Cursor support: DB API 2.0

Cursors are supported following DB API 2.0 specifications. Cursors are created by the connection.cursor() method. They are bound to the connection for the entire lifetime and all the commands are executed in the context of the database session wrapped by the connection.

from bytehouse_driver import connect

kwargs = {}
kwargs.setdefault('region', REGION)
kwargs.setdefault('account', ACCOUNT)
kwargs.setdefault('user', USER)
kwargs.setdefault('password', PASSWORD)

connection = connect(**kwargs)
cursor = connection.cursor()

cursor.execute("DROP TABLE IF EXISTS cursor_tb")
cursor.execute("CREATE TABLE cursor_tb (id INT) ENGINE=CnchMergeTree() ORDER BY tuple()")

cursor.executemany("INSERT INTO cursor_tb (id) VALUES", [{'id': 100}])

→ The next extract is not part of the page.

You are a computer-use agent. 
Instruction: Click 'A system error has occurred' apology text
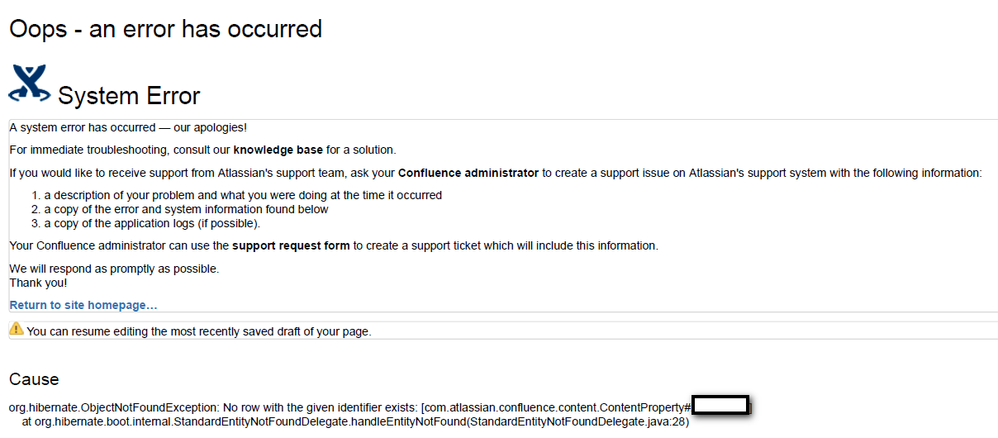[x=128, y=127]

result_set = cursor.execute("SELECT * FROM cursor_tb")
for result in result_set:
    print(result)

connection.close()

User defined query-id

User can manually supply query-id for each query execution. Users are encouraged to maintain uniqueness or relevancy of the query-id string. If not set, then server will assign a randomly generated UUID as the query-id.

client = Client(
    region=self.region,
    account=self.account,
    user=self.user,
    password=self.password
)
client.execute("SELECT 1", query_id="ba2e2cea-2a11-4926-a0b8-e694ded0cf65")

Local development

Change setup.cfg file to include your connection credentials. For running tests locally, follow these steps:

python testsrequire.py && python setup.py develop
py.test -v

Reporting issues

If you have found a bug or if you have a feature request, please report them at this repository issues section.
Alternatively, you can directly create an issue with our support platform.

License

This project is distributed under the terms of the MIT license.